I think love is like philosophy.Something there but with different meanings and terms and
questions.Personally i feel that people love other people for different reasons etc.
I have been through so many boys.I'm not sure if any
of them really loved me.They claim they do but hey where are they.
Lots of sweet talking phonies around.You think i'm a flirt cause i dated
a lot of boys.Honestly no i'm not.I am just looking for someone who will
really love me.I feel that someone who loves you will love you anyway
anything cultivated will fall apart after a perod of time.I've had just one
serious relation in my life.He was my best friend first.He know everything
about me ,my likes dislikes what i want.Those kinds are dangerous.
I was with him for five years.Only to realize recently that everything he
did and became was everthing i wanted not what he really was.He moulded
himself into what i wanted.YOUCAN FOOL SOMEONE ONLY TILL A CERTAIN PERIOD.
It took me so long to see through him.These kind of men and women the the
worst and the most dangerous.Manipulative and oppurtunists.The find you and date
you are vulnerable and at a all time love.I'm more disgusted by him
then by any other guy i ever dated and who cheated on me.At least those guys
did not manipulate.Getting into a relationship when your at
your altime low is a BIG NO NO.That time you will think oh!this person
really loves me and oh!i really love him and hes here with me.
Then when things settle down and things are ok you look at the person
and mostly realize oh!god what did i do he/she took advantage...
i should never have been with him ever.Thats when you think you were in love
but thats only that you were vulnerable and taken advantage of.
If my brains were in the right place i would never
have thought i love a person like my ex.I really regret having wasted time
with a manipulator.I think love is when two completely complete people
come together and they enhance each other.When two people are together not
because of any other excuse like lonliness or vulnibility is really not
love and really not a real relationship.I learnt a real important thing
that if you cant live with urself how can u live with another?I know its
really hard being alone and lonely.I understand lonliness real well.
I'm one of those people who can feel lonly with a room full of people.
I have spent a lot of time on my own thinking reading being totally by myself
deep in thoughts etc.I like my company a lot and i love space sometimes.
This sounds really silly even sometimes to me but its
true from my experiance i started liking a stranger someone of the net.
I'm to sane a person to meet him or anything just telling you'll what i went through.

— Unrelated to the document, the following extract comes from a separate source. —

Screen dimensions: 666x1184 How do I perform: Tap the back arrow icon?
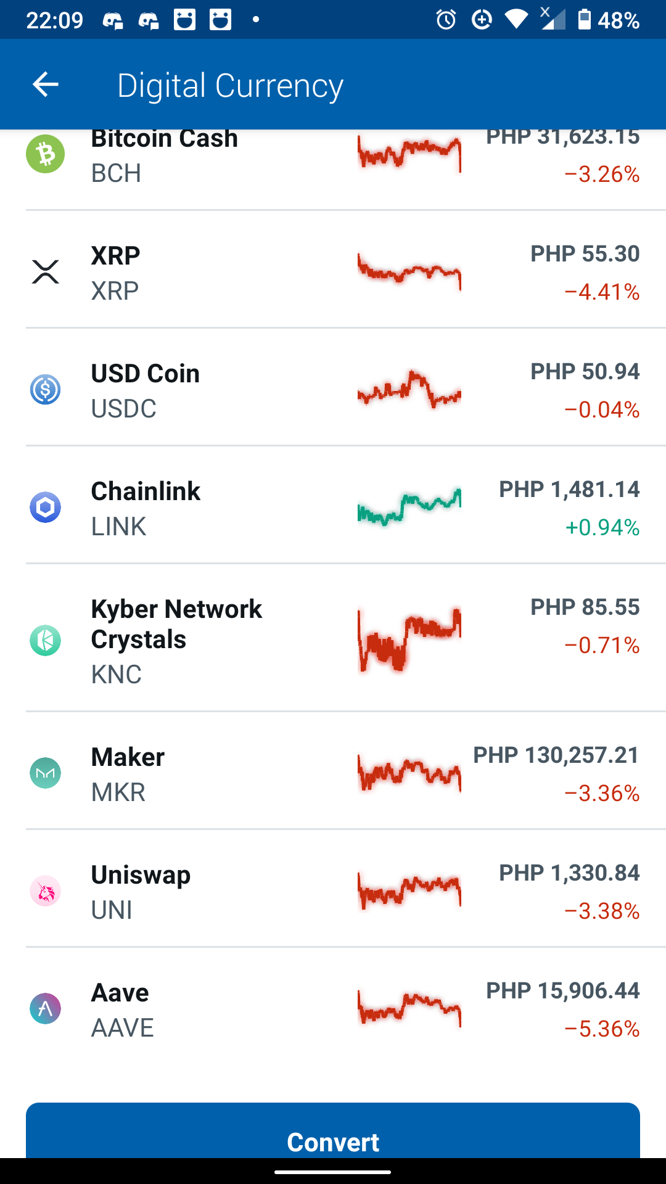46,84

He really had a deep impact on me.This guy who i have never seen ever
This is the first time something like this ever happenned to me cause
i'm mostly a person who thinks about everything and rarely follows
whims etc.I'm one of those people who runs my life plan by plan without
getting to emotional etc.This stranger had a deeper and stronger affect
on me.MORE THAN MY EX HAS HAD IN FIVE YEARS.This situation inspired me to
think and write about this topic.I get scared thinking about it that
how deeply i felt for a person who i have never met and seen it sounds
really silly even to me.Thats when i realized what really love was
at least to me what is was.I realized that i really love someone no questions
asked with no expectations and i dont think i would ever want to change a thing
about that guy.My was totally a disaster .He kept trying to change me
cultivate me into something i'm not like i love being casually dressed
most of the time he would pester me to be dressed all the time.Hell
me being all dressed and formal that was really not me.If he loved me
he would love me anyway and not try and change me and pressurize me
into becoming what he wants and not what i am.I love being in jeans and
t shirts.Thats the way i am.So you see that was not love anyways.
How things happen in life are still a mystery to me.
Theres this huge thing called destiny.There are no accidents in life.I recently met
a man i feel so strongly for him even though i havnt met him hes on the net.
this is all really strange.Sometimes some ppl have such an impact on you.
Love is like life you dont question it you live it up and experiance it.